Why? It's starting to become a pretty close race. GPUs can't keep up this historic scaling. They're largely at the mercy of process technology to be able to increase performance. And even then, effective performance won't scale as much as theoretical performance, due to the bandwidth wall. CPUs on the other hand have scaled from 128-bit to 256-bit SIMD, with FMA, and later 512-bit, all with a very minor increase in core transistor count, thus allowing the core count itself to go up as well. The GPU has been pushing the limits of compute density long before, and can't scale it as aggressively any more. The CPU's RAM bandwidth can still double with DDR4, which is also something that would be hard to imagine for the GPU (until they move RAM on-package, but that's already available for the CPU).
The practical efficiency (and your proclaimed "freedom") of AVX units is just laughable compared to GPU streaming processors.
The freedom that I am proclaiming stems from the CPU's ability to support any graphics feature, past or future. In contrast it is sheer impossible for a Shader Model 4.0 GPU to perform the new Shader Model 5.0 functionality (without involving the CPU, of course). The CPU can do it reasonably efficiently, plus anything else you can imagine. In fact given the computing resources, the performance can be quite exceptional in my opinion. With just 100 GFLOPS worth of computing power, you can compete with a 50 GFLOPS GPU. Most people would expect it to be far worse due to having to 'emulate' things. But with dynamic code generation and specialization the code becomes very streamlined to perform only exactly the operations required. So an advanced software renderer is really a graphics library implementation rather than an emulator. And with CPUs being hardware, and shaders being software, where's even the distinction between hardware and software rendering? It is fading rapidly.

§ **Stored data**:
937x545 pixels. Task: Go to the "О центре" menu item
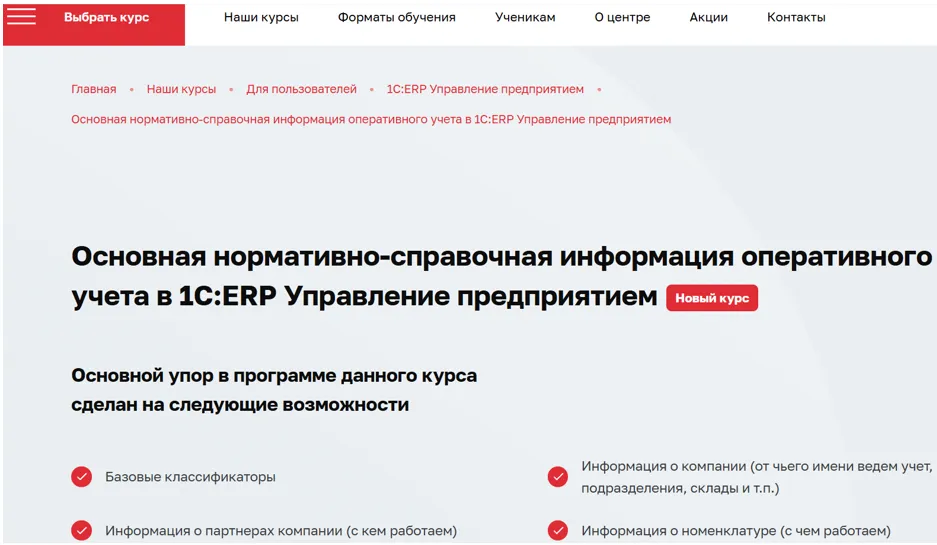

§ **Goal**:
Summarize the forum excerpt on CPU and GPU scaling in three sentences.

§ **Response to the exercise**:
GPUs can no longer keep up their historic scaling because they depend on process technology and the bandwidth wall, while CPUs have widened SIMD from 128-bit to 512-bit with little added core transistor count and can still double RAM bandwidth with DDR4. When a reply calls the practical efficiency of AVX units laughable compared to GPU streaming processors, the author answers that the CPU can support any graphics feature, past or future, which a Shader Model 4.0 GPU cannot do for Shader Model 5.0. With dynamic code generation and specialization, an advanced software renderer becomes a graphics library implementation rather than an emulator, and the distinction between hardware and software rendering is fading rapidly.